Static elastic modulus of rocks predicted through regression models and Artificial Neural Network

Abstract

The statistical analysis of the main physical, mechanical and ultrasonic features of various sedimentary rock samples (limestone, calcarenite, marly calcisiltite and sandstone) is presented with the aim of finding reliable models to predict the static elastic modulus from known properties. Based on the relevance of the static elastic modulus Estat in engineering geological applications and on the increasing need of non-destructive procedures for its estimation, this paper attempts to establish prediction models by means of single and multiple regression approaches and Artificial Neural Network (ANN). While in the first two cases rock properties are plotted against each other to study their mutual dependence, even combining more than one independent variable, the Artificial Neural Network approach allows a self-learning model capable of predicting a target value from known input variables to be built.

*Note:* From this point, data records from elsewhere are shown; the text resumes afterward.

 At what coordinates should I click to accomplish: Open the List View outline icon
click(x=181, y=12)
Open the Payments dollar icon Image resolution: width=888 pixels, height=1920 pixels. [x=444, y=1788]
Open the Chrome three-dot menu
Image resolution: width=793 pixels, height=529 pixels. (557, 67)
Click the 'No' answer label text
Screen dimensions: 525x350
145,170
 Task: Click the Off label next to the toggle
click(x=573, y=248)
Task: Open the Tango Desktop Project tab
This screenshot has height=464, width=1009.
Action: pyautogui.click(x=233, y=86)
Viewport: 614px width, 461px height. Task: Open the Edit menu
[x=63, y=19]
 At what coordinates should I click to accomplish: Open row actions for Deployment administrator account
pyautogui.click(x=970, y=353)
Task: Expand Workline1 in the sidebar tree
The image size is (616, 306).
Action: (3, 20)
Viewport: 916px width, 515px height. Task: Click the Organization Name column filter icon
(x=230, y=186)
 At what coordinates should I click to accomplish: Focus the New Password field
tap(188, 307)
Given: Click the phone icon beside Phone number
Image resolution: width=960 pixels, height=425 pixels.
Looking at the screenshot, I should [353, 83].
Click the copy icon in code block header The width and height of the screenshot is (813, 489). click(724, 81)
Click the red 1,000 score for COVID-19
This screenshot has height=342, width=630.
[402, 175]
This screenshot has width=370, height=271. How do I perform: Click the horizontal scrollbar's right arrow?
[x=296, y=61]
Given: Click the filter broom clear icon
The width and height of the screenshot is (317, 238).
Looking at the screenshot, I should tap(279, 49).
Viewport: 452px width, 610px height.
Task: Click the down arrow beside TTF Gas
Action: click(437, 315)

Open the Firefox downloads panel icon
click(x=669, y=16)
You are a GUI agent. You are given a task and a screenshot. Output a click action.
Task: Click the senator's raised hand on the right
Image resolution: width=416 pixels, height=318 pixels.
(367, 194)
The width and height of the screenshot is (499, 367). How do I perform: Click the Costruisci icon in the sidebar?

Results show that the static elastic modulus of tested rocks is mainly related to the rock Uniaxial Compressive Strength and it varies with respect to the seismic wave velocities (both compressional Vp and longitudinal Vs) and, consequently, to the dynamic elastic modulus Edyn calculated by ultrasonic tests. In particular, there is a numerical difference between the static and dynamic values of the elastic modulus, as the dynamic ones are generally higher than the corresponding static values. Satisfactory prediction equations were found by multiple regressions involving Vp, Edyn and the rock bulk density, thus providing useful statistical laws for the indirect calculation of Estat. The results arising from the ANN models are used herein to draft Estat prediction graphs from known variables, in the perspective of a practical utility for the quick and non-destructive estimation of the static elastic property of tested sedimentary rocks.